Consigne:
Traduisez en anglais, s'il vous plaît, cette phrase du texte sur le blues : « La musique n’a pas toujours été un terrain pour la pure recherche artistique, ou un objet simplement commercial. »

Texte à étudier:

<<<<

Dans les cinq dernières années de sa vie, il réenregistre donc ses titres de 1931, où l’on retrouve évidemment Hard Time Killin’ Floor ou d’autres grands classiques comme Devil got my Woman; il en compose également de nouveaux : Crow Jane donc, mais aussi Washington D.C. Hospital Center Blues, beau récit de son séjour à l’hôpital. Il laisse ainsi finalement une œuvre bien plus conséquente que ce qu’elle aurait été sans sa redécouverte. Il meurt en 1969, avec enfin la reconnaissance tant méritée…

 

Publié dans Blues | Laisser un commentaire

Introduction

La musique n’a pas toujours été un terrain pour la pure recherche artistique, ou un objet simplement commercial. Elle fut aussi populaire, au sens premier du terme, un exutoire essentiel à ceux qui n’avaient rien d’autre. Et c’est paradoxalement là, où la musique ne peut se permettre davantage que le dénuement, que l’art s’épanouit et s’éternise. Dans sa forme la plus nue, lorsque même l’instrument et le chant tombent les masques, l’espace est toujours plein, et résonne de la seule chose qui importe encore.

Le blues trouve sa source dans le terreau sudiste post-esclavagiste des États-Unis : ségrégation, misère, exploitation… Il permet aux Noirs de prendre une parole qu’on leur refuse ; il suffit parfois, lorsque vous entendez « My baby treats me so unkind », de remplacer « my baby » par « mon patron blanc, grand propriétaire terrien », et vous serez sans doute plus près de ce qu’entendaient, entre eux, les travailleurs des champs de coton…

Il est avant tout primordial, si l’on veut comprendre aussi bien la voie artistique que la voix populaire que représente le blues, de ne pas simplement l’aborder comme un courant musical. Il n’était pas l’emblème d’une génération, n’avait donné lieu à aucun hit planétaire, n’enthousiasmait aucun grand critique ou musicologue. Il rassemblait des opprimés ; et peut-être au-delà de les rassembler, parlait à chacun d’eux, personnellement, avec encore bien plus d’acuité. Dans un certain cadre racial et social, les musiques noires étaient davantage une lumière nécessaire qu’un simple goût artistique.

>>>>

Données sources:
<<<<

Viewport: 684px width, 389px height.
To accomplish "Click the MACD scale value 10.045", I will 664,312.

>>>>
<<<<

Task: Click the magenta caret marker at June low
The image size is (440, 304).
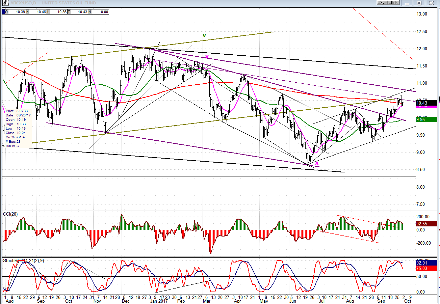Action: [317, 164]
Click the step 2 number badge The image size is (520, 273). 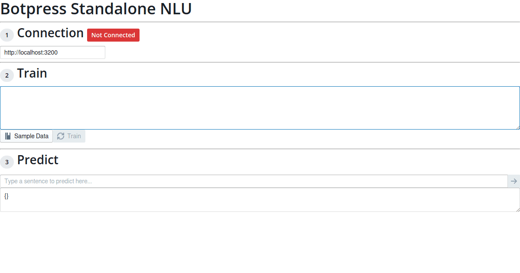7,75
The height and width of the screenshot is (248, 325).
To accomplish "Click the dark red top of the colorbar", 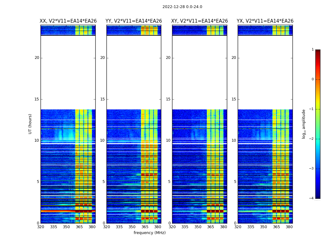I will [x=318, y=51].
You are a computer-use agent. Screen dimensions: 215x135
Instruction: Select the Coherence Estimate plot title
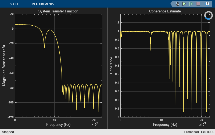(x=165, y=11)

>>>>
<<<<

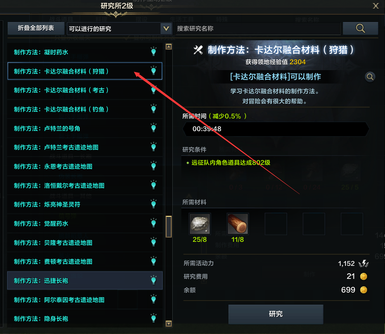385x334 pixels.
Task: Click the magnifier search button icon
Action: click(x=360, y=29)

>>>>

Corrigé:
Music has not always been a field for pure artistic exploration, or a merely commercial object.